ANALYSIS ON MESOSCOPIC MOVEMENT AND ENERGY EVOLUTION OF BALLAST DURING THREE-SLEEPER TAMPING OPERATION

Utilizing large tamping vehicles to maintain the ballasted track is the most effective method and general mean to improve the quality of ballast bed, which is also the inevitable choice to ensure the safety of train operation. However, the large maintenance machinery in China originates from the foreign technology, which leads to insufficient understanding of the tamping operation mechanism of tamping vehicles and makes it impossible to carry out scientific maintenance. To improve the understanding of the operation process of the three-sleeper tamping machine of DWL-48 tamping and stabilizing vehicles commonly used in railway maintenance, a three-dimensional fine coupling simulation model of three-sleeper tamping machine-track row-ballast bed was established using discrete and multi-body dynamics collaborative simulation analysis method. The correctness of the model was verified by the field experimental results. The translational and rotational characteristics and energy evolution of ballast particles in the dynamic process of tamping operation were analyzed.

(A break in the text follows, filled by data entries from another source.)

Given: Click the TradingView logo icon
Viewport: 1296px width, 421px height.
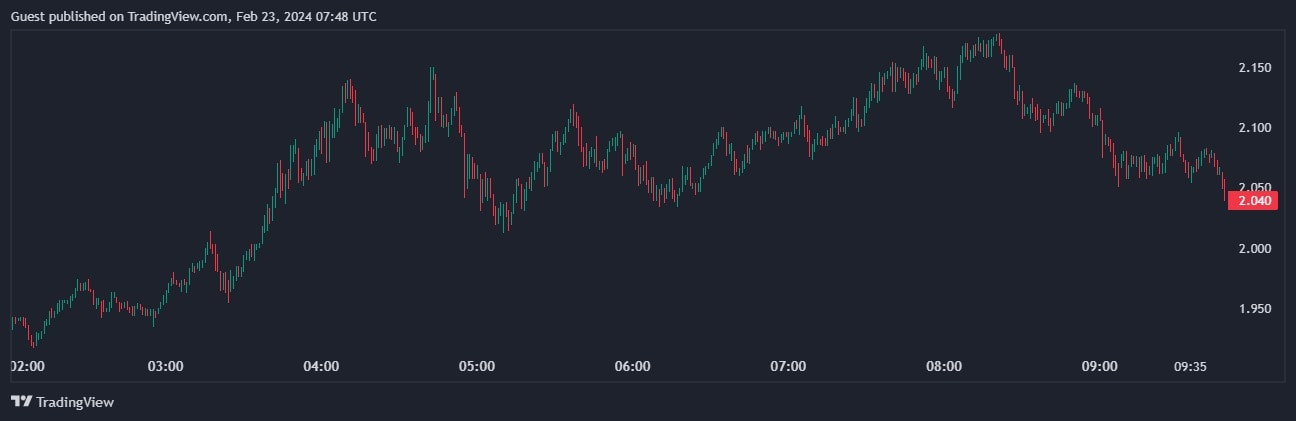Looking at the screenshot, I should [21, 401].
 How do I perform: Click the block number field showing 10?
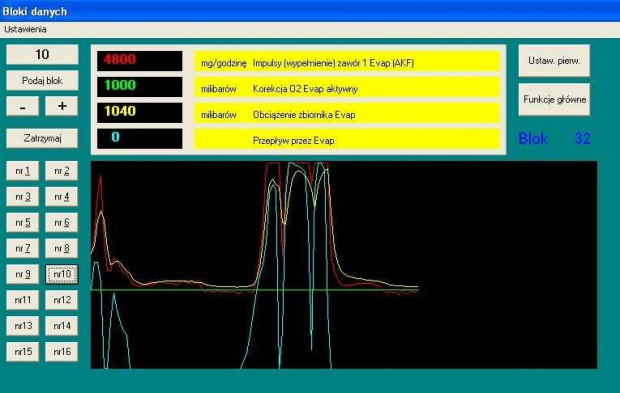42,55
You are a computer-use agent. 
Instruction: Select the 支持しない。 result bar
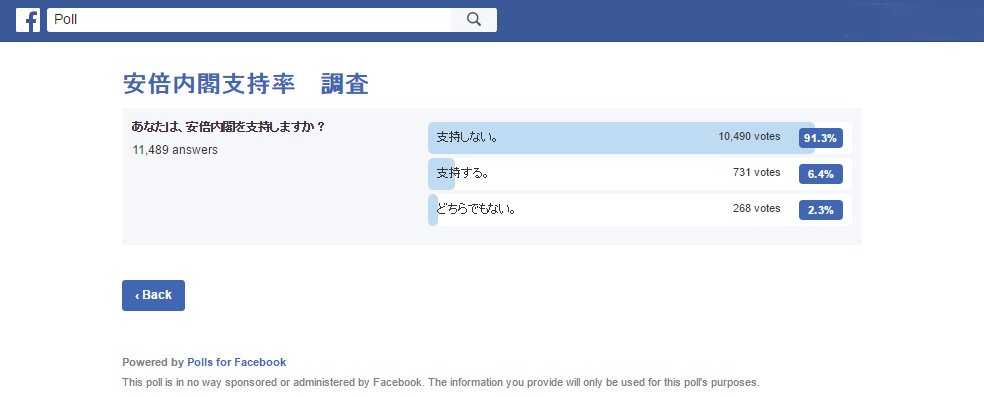click(x=639, y=138)
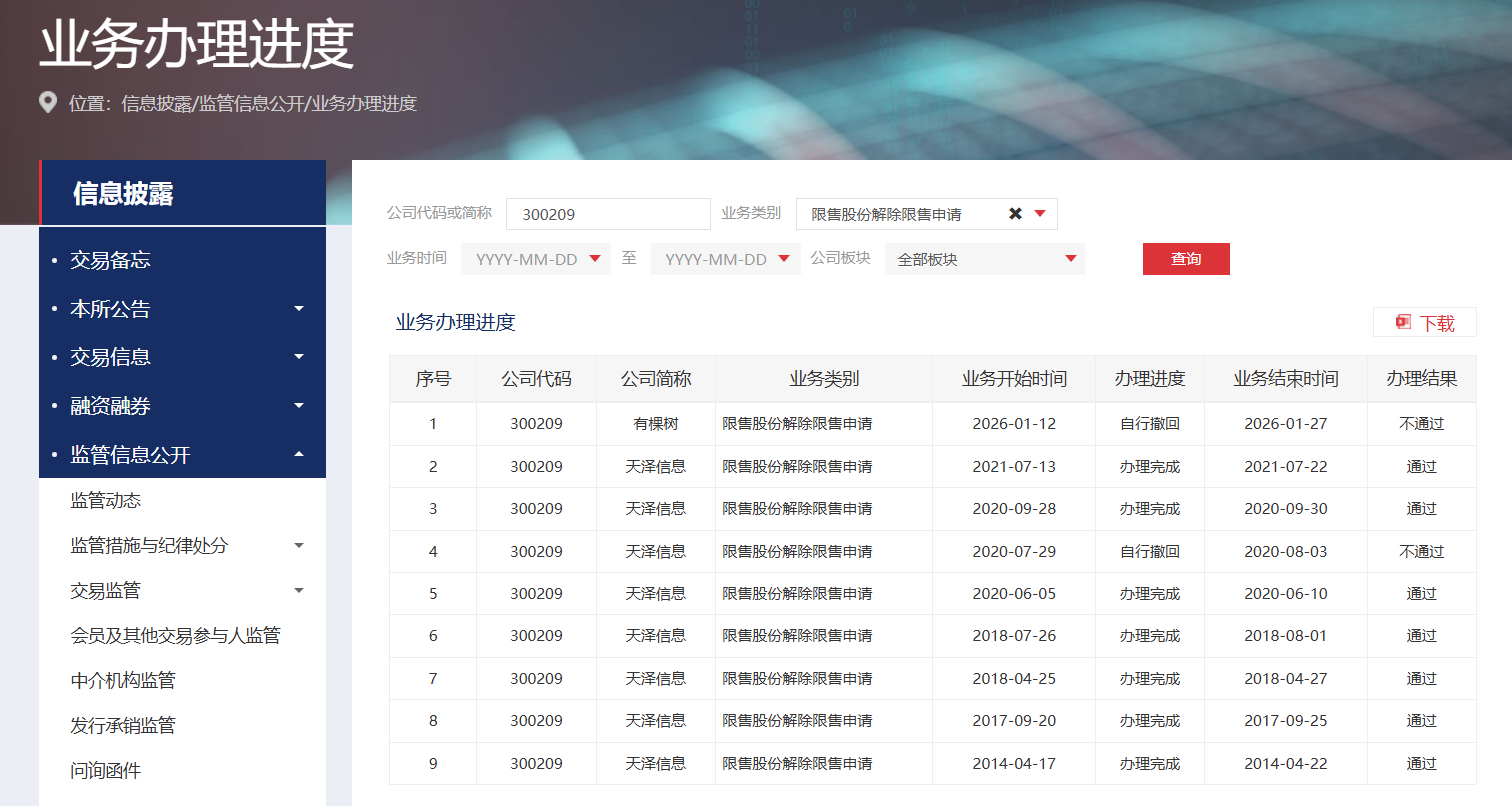Expand the 交易信息 sidebar menu
1512x806 pixels.
298,357
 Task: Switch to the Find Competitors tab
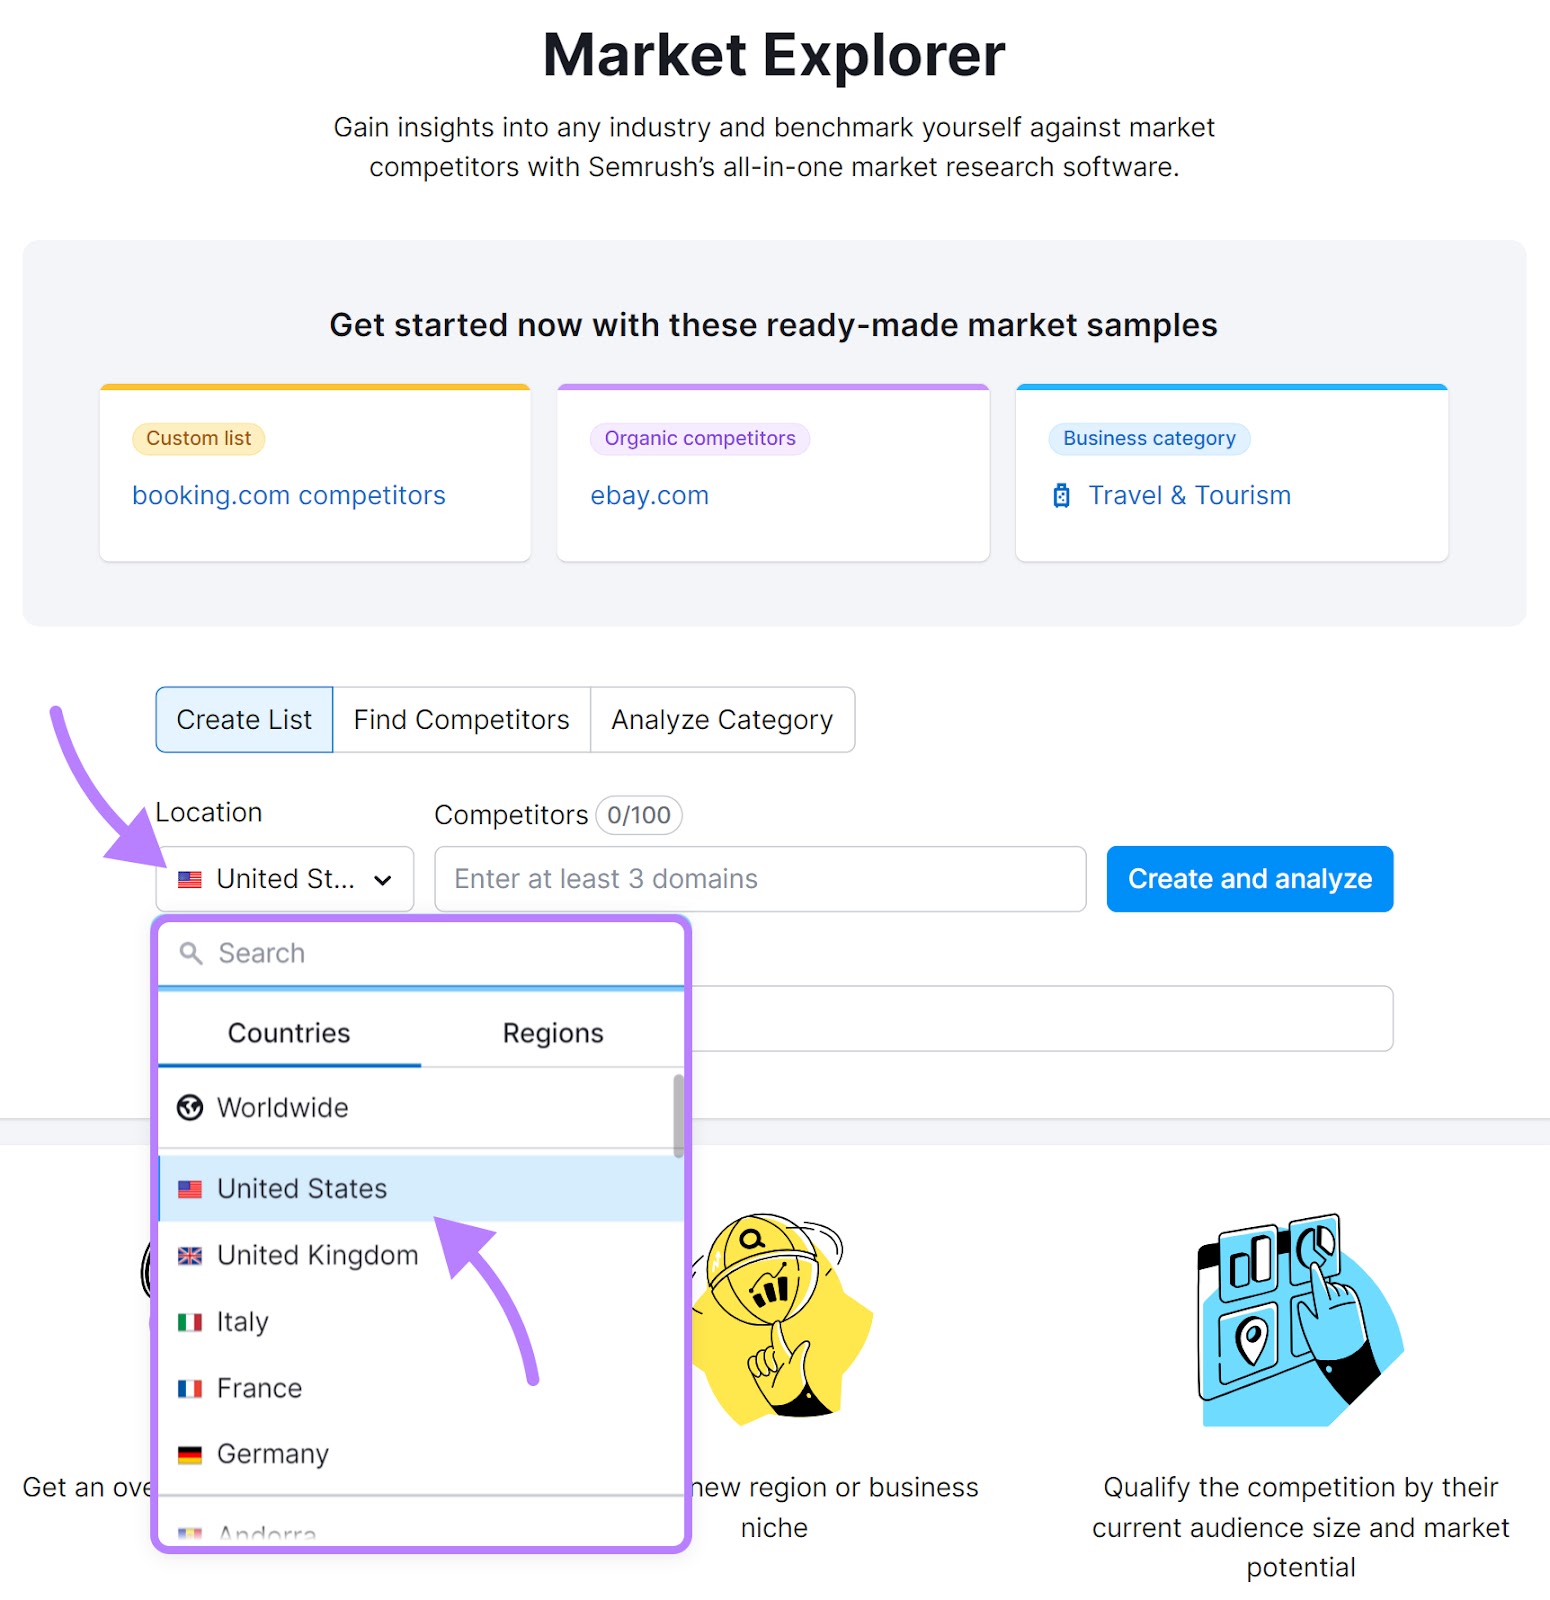[461, 719]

The result shows that the impact of tamping picks on the translation, rotation and energy of ballast particles is mainly located in the area 0 mm-175 mm below the sleeper. The variation law of ballast particle velocity and angular velocity has good synchronization, which facilitate quickly filling the gap under the sleeper. During the tamping operation, the tamping pick fills the gap under the sleeper in the way of “mainly translation, secondary rotation”, with gradual evolution of the translational kinetic energy and rotational kinetic energy of ballast particles to the potential energy.